### [READING PASSAGE]
Swimming Pool Water Balance Part 5: Factors Affecting Precipitation of Calcium Carbonate
Laboratory tests with clear solutions showed that precipitation of calcium carbonate does not occur in the pH range 7.5 to 8.0 at alkalinities of 80 to 160 ppm and saturation indexes as high as 1.5. However, when the alkalinities are increased to very high levels, i.e., ~460 to ~325 ppm over the same pH range, evidence of precipitation was observed in the 0.5 to 1.1 saturation index (SI) range. At typical swimming pool pH and alkalinity, seed crystals are necessary to initiate precipitation of calcium carbonate supersaturation. Suspended particulate matter can serve as seed crystals. Results of laboratory studies on precipitation of calcium carbonate in the presence of seed crystals are in general agreement with predictions based on the calcium carbonate precipitation potential (CCPP) model discussed in a previous article (Wojtowicz 1996). The results can be summarized as follows: a) at a given initial pH and alkalinity, the extent of precipitation increases with increasing SI, b) at a given initial pH and SI, the extent of precipitation increases with increasing alkalinity, c) at a given initial alkalinity and SI, the extent of precipitation decreases with increasing pH, and d) at a given initial pH, SI, and carbonate alkalinity, the extent of precipitation increases with increasing cyanuric acid concentration due to increased buffer intensity.

### [AIM OF THE TASK]
In the passage on calcium carbonate precipitation in swimming pools, what can serve as seed crystals?

### [SUPPLIED ENTRIES]
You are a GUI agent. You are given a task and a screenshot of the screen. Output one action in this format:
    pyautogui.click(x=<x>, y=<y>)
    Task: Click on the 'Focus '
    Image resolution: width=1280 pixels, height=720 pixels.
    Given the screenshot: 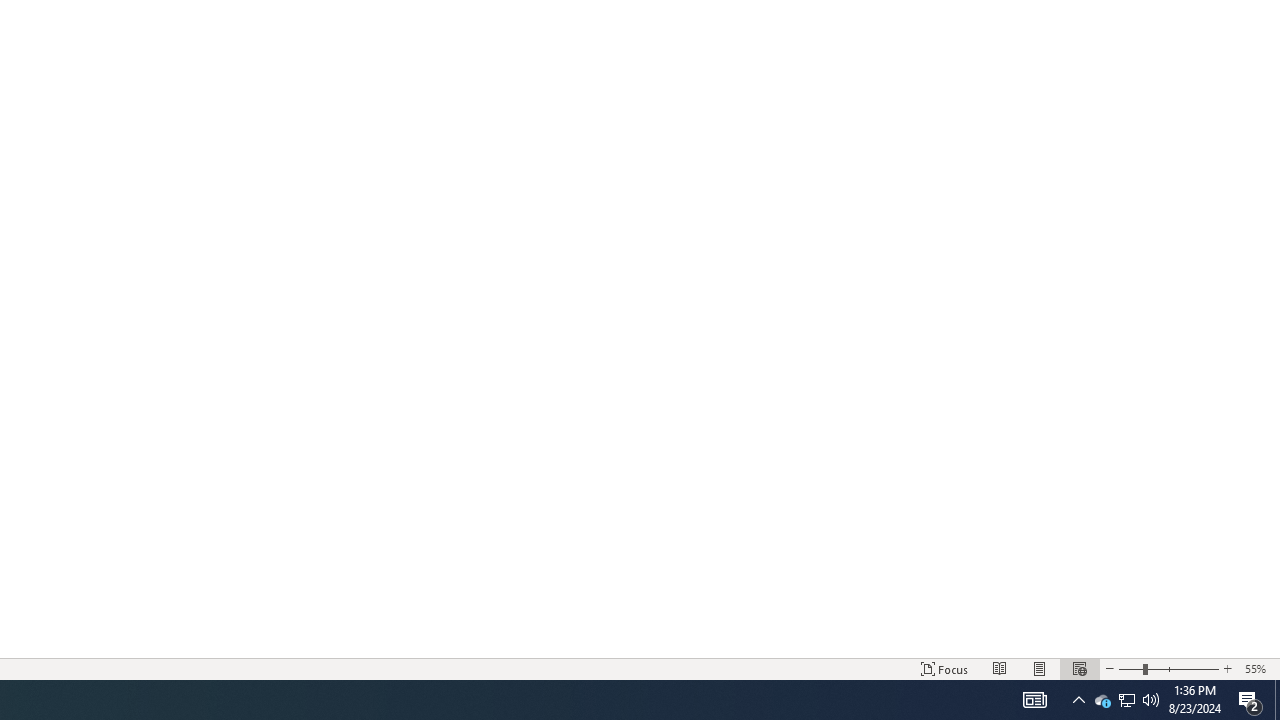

### [RESULT OF THIS EXERCISE]
Suspended particulate matter.